Written exercise
Please copy out the rows below, from the line containing "Collapse the Сетевые" through the end of the rows, both included, and leave the pictures out of your copy.

-- Start of Data provided --

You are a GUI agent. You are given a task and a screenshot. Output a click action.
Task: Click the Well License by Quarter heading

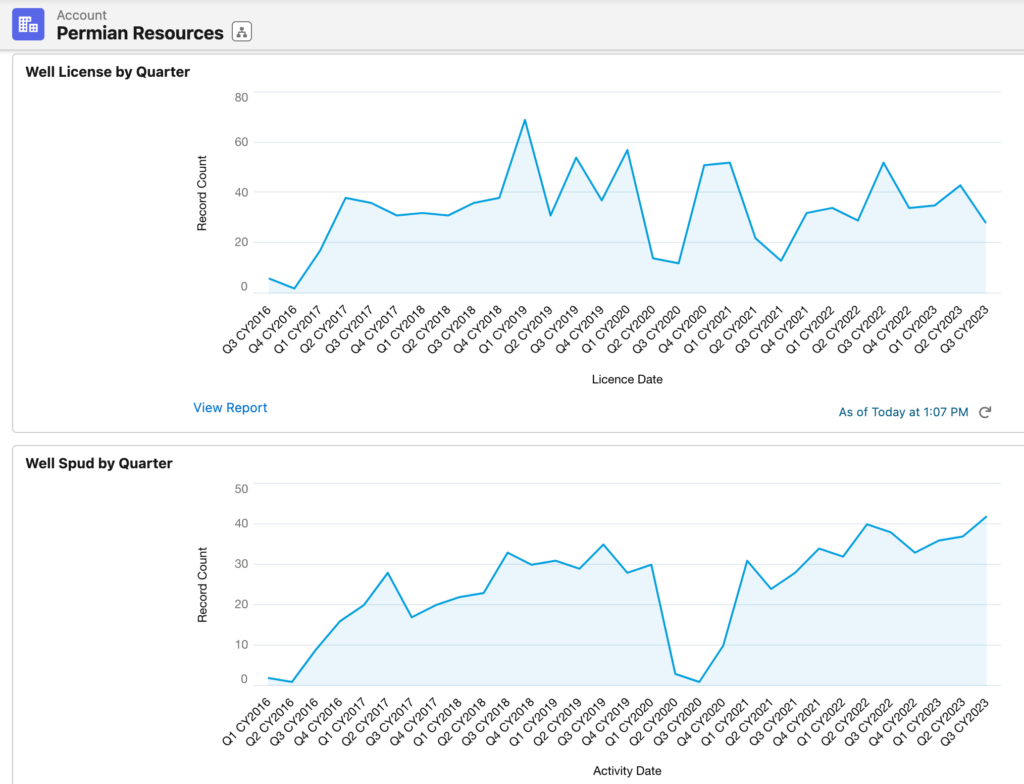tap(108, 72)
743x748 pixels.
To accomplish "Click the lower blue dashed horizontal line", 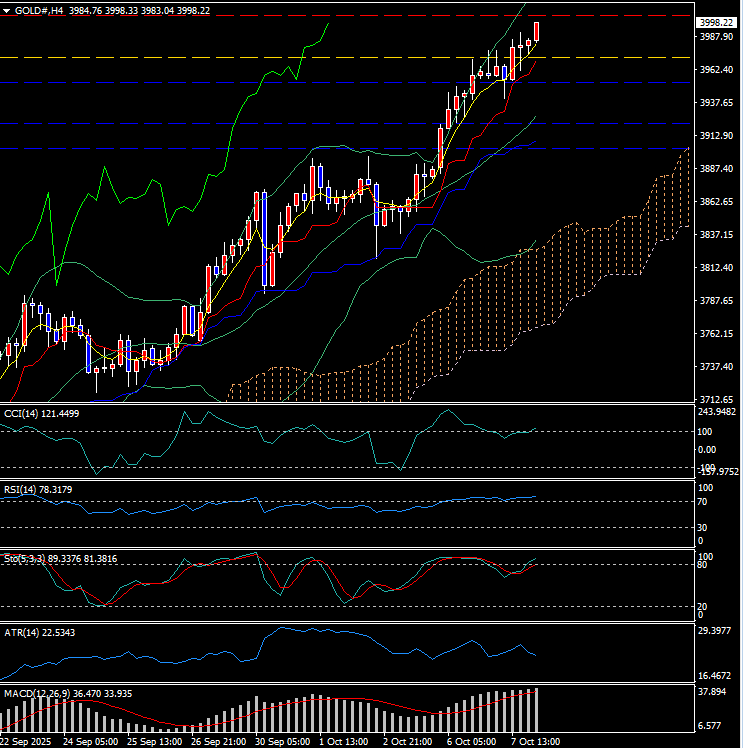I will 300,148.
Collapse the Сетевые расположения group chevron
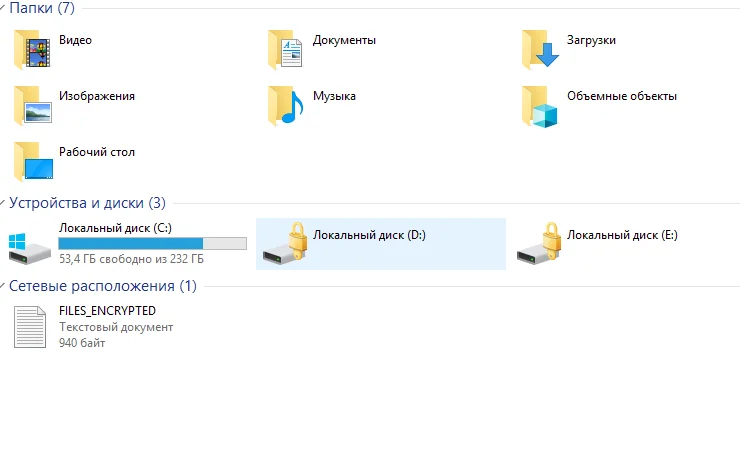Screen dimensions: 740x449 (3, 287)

-- End of Data provided --

Completed exercise
Collapse the Сетевые расположения group chevron
Screen dimensions: 740x449 (3, 287)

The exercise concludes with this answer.